[Collected data entries]
************

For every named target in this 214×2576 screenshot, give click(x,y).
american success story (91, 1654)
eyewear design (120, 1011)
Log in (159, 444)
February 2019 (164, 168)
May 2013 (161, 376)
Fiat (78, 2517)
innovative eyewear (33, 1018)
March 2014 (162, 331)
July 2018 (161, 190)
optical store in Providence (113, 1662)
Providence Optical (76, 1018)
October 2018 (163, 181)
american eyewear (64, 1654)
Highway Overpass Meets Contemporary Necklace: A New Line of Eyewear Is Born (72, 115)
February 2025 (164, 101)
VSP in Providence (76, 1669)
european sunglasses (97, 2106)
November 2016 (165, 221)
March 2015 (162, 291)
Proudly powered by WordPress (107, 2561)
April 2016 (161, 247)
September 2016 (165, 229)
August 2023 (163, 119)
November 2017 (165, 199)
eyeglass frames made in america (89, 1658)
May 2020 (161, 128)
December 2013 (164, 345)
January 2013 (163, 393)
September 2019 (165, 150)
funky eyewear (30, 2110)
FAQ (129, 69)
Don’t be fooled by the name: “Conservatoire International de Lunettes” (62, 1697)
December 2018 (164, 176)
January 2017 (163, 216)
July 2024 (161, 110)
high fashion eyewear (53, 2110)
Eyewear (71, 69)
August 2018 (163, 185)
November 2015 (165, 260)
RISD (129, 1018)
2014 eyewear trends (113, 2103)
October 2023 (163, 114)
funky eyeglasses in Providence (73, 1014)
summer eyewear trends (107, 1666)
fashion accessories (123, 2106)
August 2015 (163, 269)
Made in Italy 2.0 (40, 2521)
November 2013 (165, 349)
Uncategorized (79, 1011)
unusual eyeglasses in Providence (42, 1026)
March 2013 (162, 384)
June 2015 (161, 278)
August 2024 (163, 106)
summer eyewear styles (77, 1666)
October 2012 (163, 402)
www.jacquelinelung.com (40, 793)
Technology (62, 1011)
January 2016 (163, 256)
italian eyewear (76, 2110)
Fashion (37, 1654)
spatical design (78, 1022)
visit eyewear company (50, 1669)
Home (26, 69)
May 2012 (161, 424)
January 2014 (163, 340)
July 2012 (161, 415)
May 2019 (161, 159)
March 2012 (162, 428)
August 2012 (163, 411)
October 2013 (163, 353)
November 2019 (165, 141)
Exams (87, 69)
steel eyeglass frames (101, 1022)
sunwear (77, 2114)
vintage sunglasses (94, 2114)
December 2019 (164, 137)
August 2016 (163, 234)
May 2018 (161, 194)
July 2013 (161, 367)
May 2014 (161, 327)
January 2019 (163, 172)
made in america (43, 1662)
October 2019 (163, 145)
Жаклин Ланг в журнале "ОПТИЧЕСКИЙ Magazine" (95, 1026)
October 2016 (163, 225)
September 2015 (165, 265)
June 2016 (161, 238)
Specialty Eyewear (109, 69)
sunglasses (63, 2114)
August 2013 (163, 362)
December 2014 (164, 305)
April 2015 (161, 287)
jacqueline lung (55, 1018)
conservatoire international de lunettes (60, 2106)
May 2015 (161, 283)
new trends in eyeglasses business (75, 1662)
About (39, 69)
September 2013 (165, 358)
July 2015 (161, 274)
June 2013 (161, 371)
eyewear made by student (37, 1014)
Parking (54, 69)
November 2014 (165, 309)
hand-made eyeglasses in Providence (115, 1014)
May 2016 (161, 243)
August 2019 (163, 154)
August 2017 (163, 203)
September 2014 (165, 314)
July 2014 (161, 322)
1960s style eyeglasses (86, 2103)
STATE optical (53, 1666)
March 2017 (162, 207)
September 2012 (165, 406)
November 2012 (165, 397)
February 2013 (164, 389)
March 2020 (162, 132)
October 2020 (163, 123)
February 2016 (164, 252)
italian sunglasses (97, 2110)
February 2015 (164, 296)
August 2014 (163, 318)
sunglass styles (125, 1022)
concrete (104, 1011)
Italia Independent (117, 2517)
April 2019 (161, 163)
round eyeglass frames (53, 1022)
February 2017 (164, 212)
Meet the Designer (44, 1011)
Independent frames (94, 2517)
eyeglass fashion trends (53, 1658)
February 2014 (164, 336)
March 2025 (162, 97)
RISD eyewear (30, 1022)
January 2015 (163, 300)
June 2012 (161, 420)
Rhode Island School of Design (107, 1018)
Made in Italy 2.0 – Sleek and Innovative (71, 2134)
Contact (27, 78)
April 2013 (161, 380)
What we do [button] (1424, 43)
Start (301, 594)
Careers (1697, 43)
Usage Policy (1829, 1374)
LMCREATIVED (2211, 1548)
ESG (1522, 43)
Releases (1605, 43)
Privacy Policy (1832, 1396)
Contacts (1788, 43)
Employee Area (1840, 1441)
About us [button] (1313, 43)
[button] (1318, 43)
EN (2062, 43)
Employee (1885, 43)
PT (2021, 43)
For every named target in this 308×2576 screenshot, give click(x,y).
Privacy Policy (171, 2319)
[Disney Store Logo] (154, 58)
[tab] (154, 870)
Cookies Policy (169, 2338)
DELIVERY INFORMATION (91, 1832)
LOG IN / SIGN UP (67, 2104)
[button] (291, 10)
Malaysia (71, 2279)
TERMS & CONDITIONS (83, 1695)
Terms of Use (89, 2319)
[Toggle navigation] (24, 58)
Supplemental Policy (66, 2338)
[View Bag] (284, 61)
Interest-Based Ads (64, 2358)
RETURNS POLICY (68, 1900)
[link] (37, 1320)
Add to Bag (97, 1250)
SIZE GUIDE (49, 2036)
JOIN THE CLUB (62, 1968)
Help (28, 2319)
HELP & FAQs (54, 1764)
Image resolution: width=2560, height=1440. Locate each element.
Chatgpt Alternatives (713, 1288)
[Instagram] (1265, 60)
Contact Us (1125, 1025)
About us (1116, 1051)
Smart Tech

************

▶ _Exercise_
Copy every line of the data above, beginning with the first and ending with the line that contains "November 2016 (165, 221)", and give nothing more.

▶ _Response to the exercise_
For every named target in this 214×2576 screenshot, give click(x,y).
american success story (91, 1654)
eyewear design (120, 1011)
Log in (159, 444)
February 2019 (164, 168)
May 2013 (161, 376)
Fiat (78, 2517)
innovative eyewear (33, 1018)
March 2014 (162, 331)
July 2018 (161, 190)
optical store in Providence (113, 1662)
Providence Optical (76, 1018)
October 2018 (163, 181)
american eyewear (64, 1654)
Highway Overpass Meets Contemporary Necklace: A New Line of Eyewear Is Born (72, 115)
February 2025 (164, 101)
VSP in Providence (76, 1669)
european sunglasses (97, 2106)
November 2016 (165, 221)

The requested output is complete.